Her mother told me her daughter had broken down a couple of times, but that she had told her the story about not pursuing her own dreams when she was young and how that always left a question mark in her mind.  So, although she’d miss her daughter terribly, she knew the right thing was to encourage her to go.

That wasn’t an easy thing to do.  Their family is extremely close and their kids, while all living away from home, feel no need to move far away.  In fact, some even work in the family business.  But this was their youngest, and she was ready to go spread her wings and fly.

Or was she?

One by one we’d stroll back to her bedroom and give her little pep talks to help her overcome what we could see was her growing hesitation.  Her grateful smiles but soft “I don’t know” could be read however you wanted.
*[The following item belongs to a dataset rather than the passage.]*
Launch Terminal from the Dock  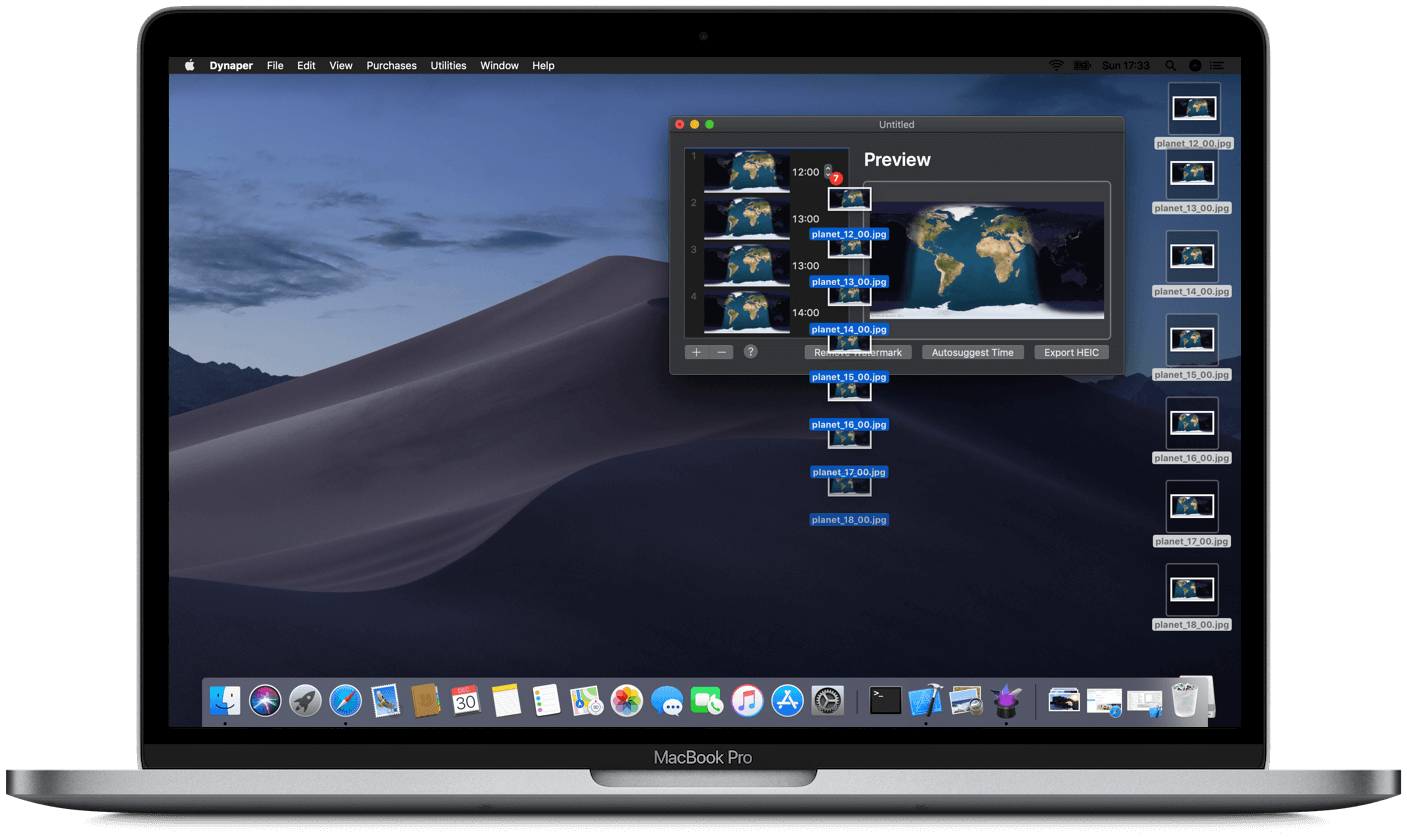(x=884, y=700)
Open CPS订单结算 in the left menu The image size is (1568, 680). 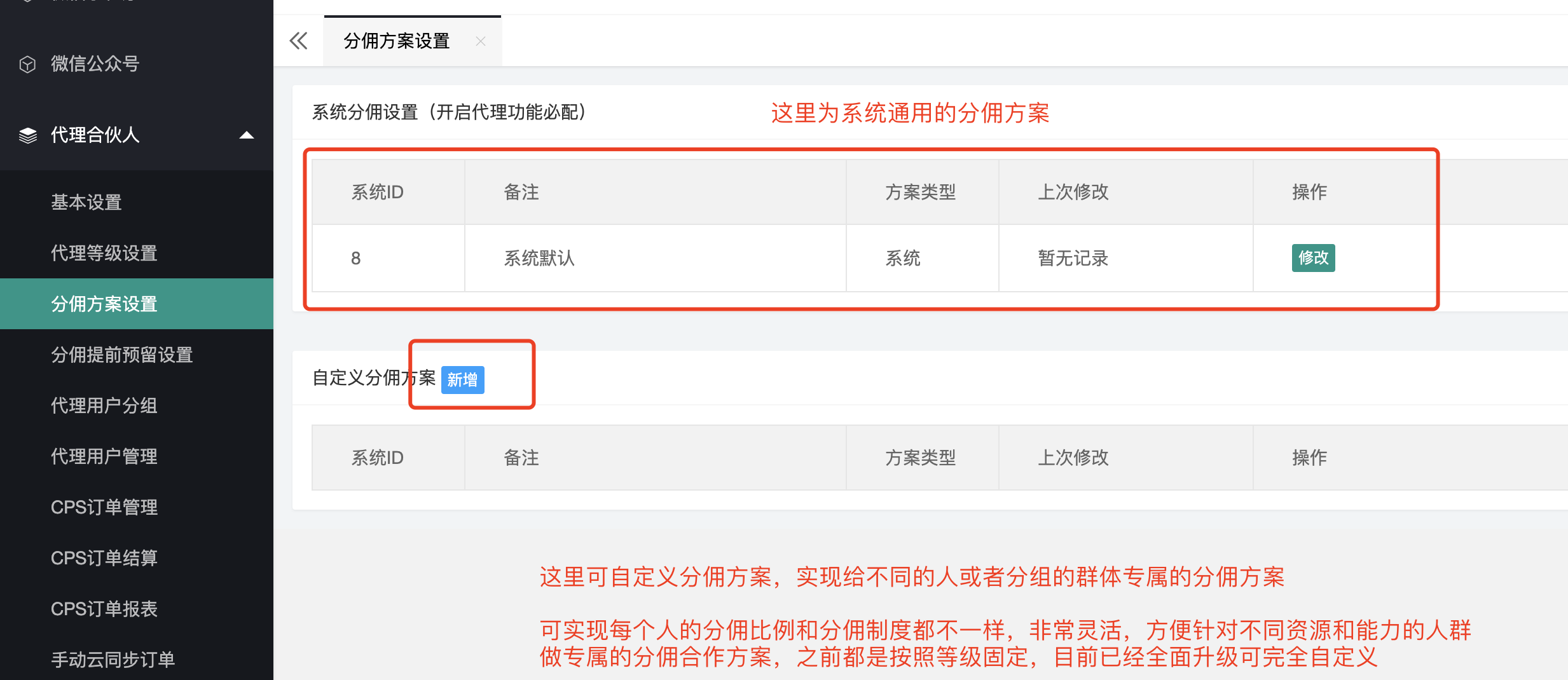pos(104,558)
Just as dinner was about to be served, she announced she wouldn’t be eating with us, but instead wanted to go see her lifelong friends one last time.  She was reminded to get home “early” … and that meant before 5 a.m. when the little procession of cars would be pulling out.  She kissed everyone and floated off.
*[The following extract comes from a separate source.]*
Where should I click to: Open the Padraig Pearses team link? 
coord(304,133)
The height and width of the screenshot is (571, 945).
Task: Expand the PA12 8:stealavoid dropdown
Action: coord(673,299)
Christmas dinner was delicious, the result of lots of experimenting with new recipes, all of it successful.  As the evening wound down, I bundled up and left on my long drive home.

In the car I had a funny feeling that the “procession” wouldn’t be leaving the next morning.  But when I called to say that I had gotten home safely, I didn’t mention it.
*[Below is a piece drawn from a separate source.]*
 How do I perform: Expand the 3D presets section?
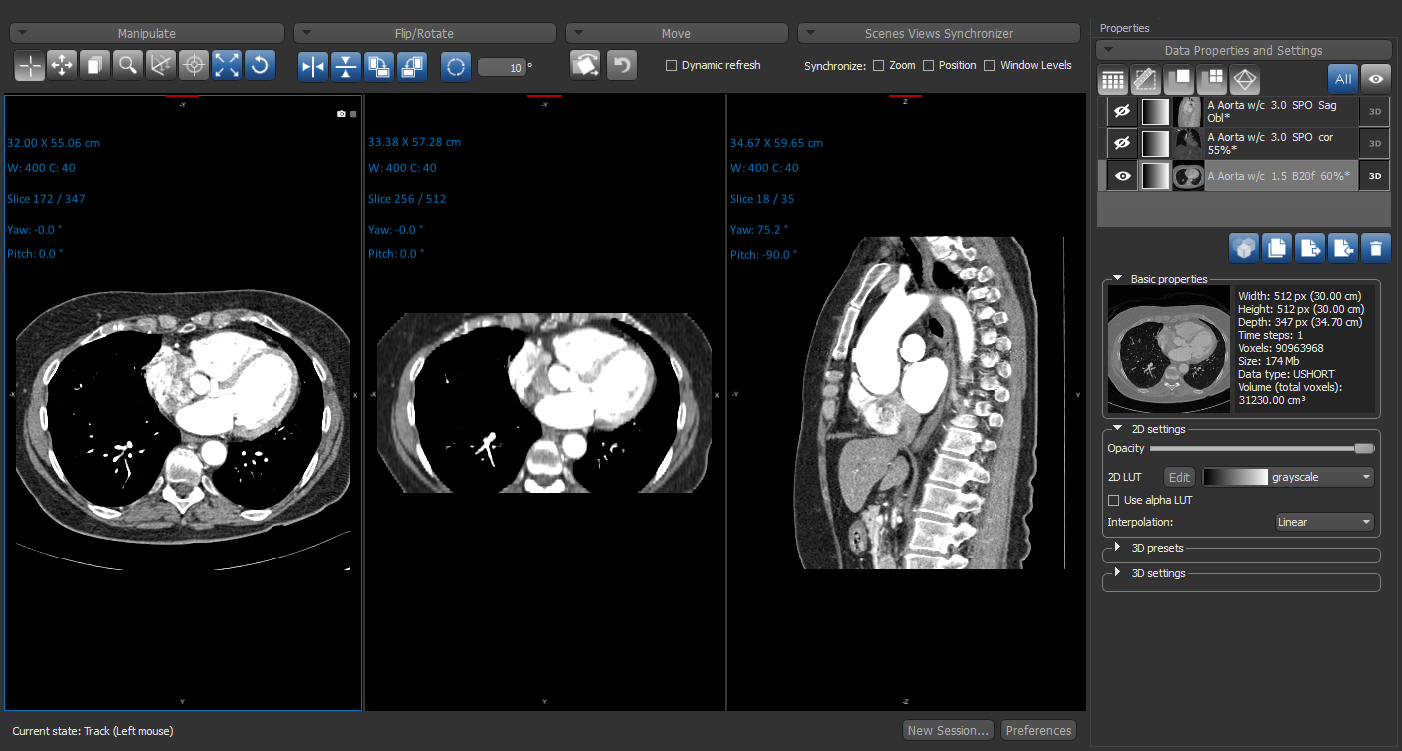(x=1118, y=548)
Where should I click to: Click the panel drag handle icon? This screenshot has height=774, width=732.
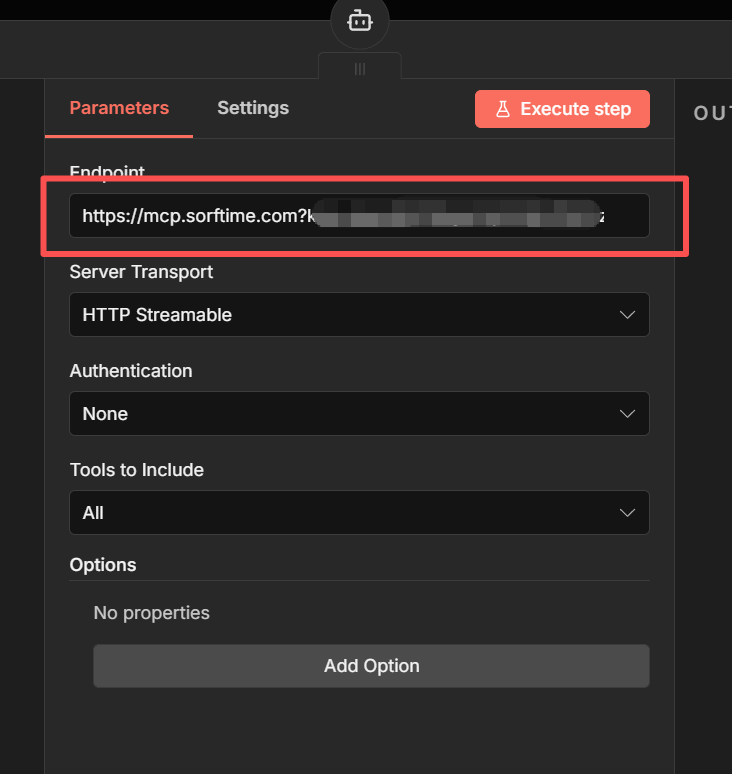coord(360,68)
I wasn’t surprised to get an email early next morning saying that their daughter canceled the trip.  She had decided she wasn’t ready to move away.

As I sat sipping my first cup of coffee, I thought about the whole scenario.  It’s so natural for us to want to assign “right” or “wrong” to events.  But this is one case where there isn’t one.

Sometimes in our lives, we just need to go with our gut.  And our heart.

There’s always another day.

  • Sometimes there are no “right” or “wrong” answers and we just have to go with our heart… and allow others to do the same. It sure is hard to release those we love, though… I can truly relate to that! I know you were a positive influence for this young woman and her family, Sharon 🙂

    • Anonymous

      Susan, it was interesting for me to experience because I’ve never had kids. And my parents died when I was young, so I’ve spent my whole life “flying” off into new situations without a safety net. But it was wonderful to see their family dynamic at work! Plus the total absence of any judging once her decision was made…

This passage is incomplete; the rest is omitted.